(Blackwyrm Publications, July 2009)
Brad Parnell is first and foremost an illustrator. His debut novel, The Legend of Gwerinatha: Branwen’s Garden would have better suited a children’s picture book or possibly a young adult graphic novel. The plot is too simplistic to stand on its own without intensive visual support.
Robert Moore discovers a key to Gwerinatha, an alternate world where his ancestor is thought to have disappeared over 300 years ago. He enters a dangerous land teeming with poisonous plants and malformed creatures. Animals talk, and Robert quickly befriends the young wolf, Louie.

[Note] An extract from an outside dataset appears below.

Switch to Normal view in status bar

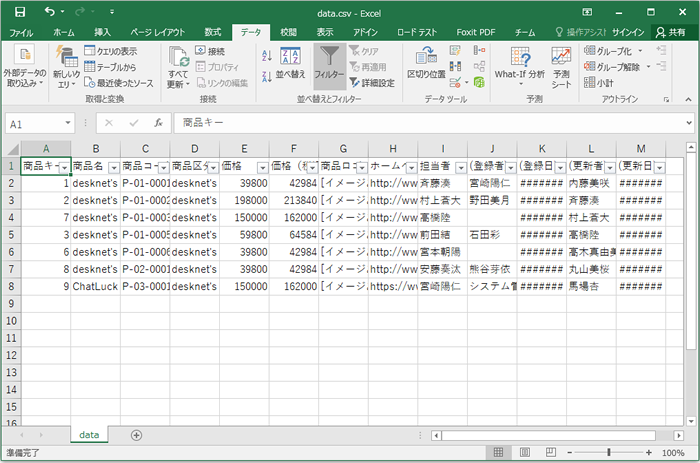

The two of them set out to rescue the governor’s daughter, Branwen. Gwerinatha is currently divided over civil strife. The southern House of Fates has been against the northern Lords of Wisdom since Robert’s ancestor, Samuel Moore, walked away from his flock. Samuel was the first person from the real world to discover Gwerinatha, and he had brought a group of English pilgrims with him. He had hoped to set up a civilization based on free choice and a lifestyle based on the common good. However, things spiraled out of control, culminating with the kidnapping of Branwen by the Southern Guard.
Branwen is a remarkable 16-year-old girl. She is an activist fighting to preserve the natural habitat and the animals that reside in it. Her garden in the midst of wolf headquarters exemplifies her beliefs. Here’s how Robert describes her: “It wasn’t that she was cute or had a great personality or anything like that, though she was extraordinarily attractive in every manner conceivable. I just couldn’t get over how someone so young could stand up to so many authority figures for principles that she believed in so strongly. She was willing to risk her safety and comfort for others.”
Along the way, Robert and Louie team up with Branwen’s younger sister, Seren; a two-mouthed donkey, Gefell; and a guide from the Village of Idiots named Borb. They wander through 19th century-style towns and barren wastelands like the Unfinished Lands where they encounter the self-exiled Samuel. Inspired by young Robert’s enthusiasm, the esteemed patriarch agrees to help them rescue Branwen and come back to advise the governance of Gwerinatha. However, a host of monstrous creatures—not to mention the Southern Guard—stand in their way.
The strength of Parnell’s work is in its imagery. The creatures, the landscape, the clothing—all deserve his illustrative touch. Some of the chapters are introduced by a graphic, however the entire story would benefit from extensive full-color illustration. Its scope resembles that of a fairy tale, and a younger audience would appreciate a concrete interpretation of Parnell’s vision.
Overall, the images issuing from such a creative mind deserve to be fully captured on paper.
Reviewer Nicole Langan owns the independent publishing house, Tribute Books.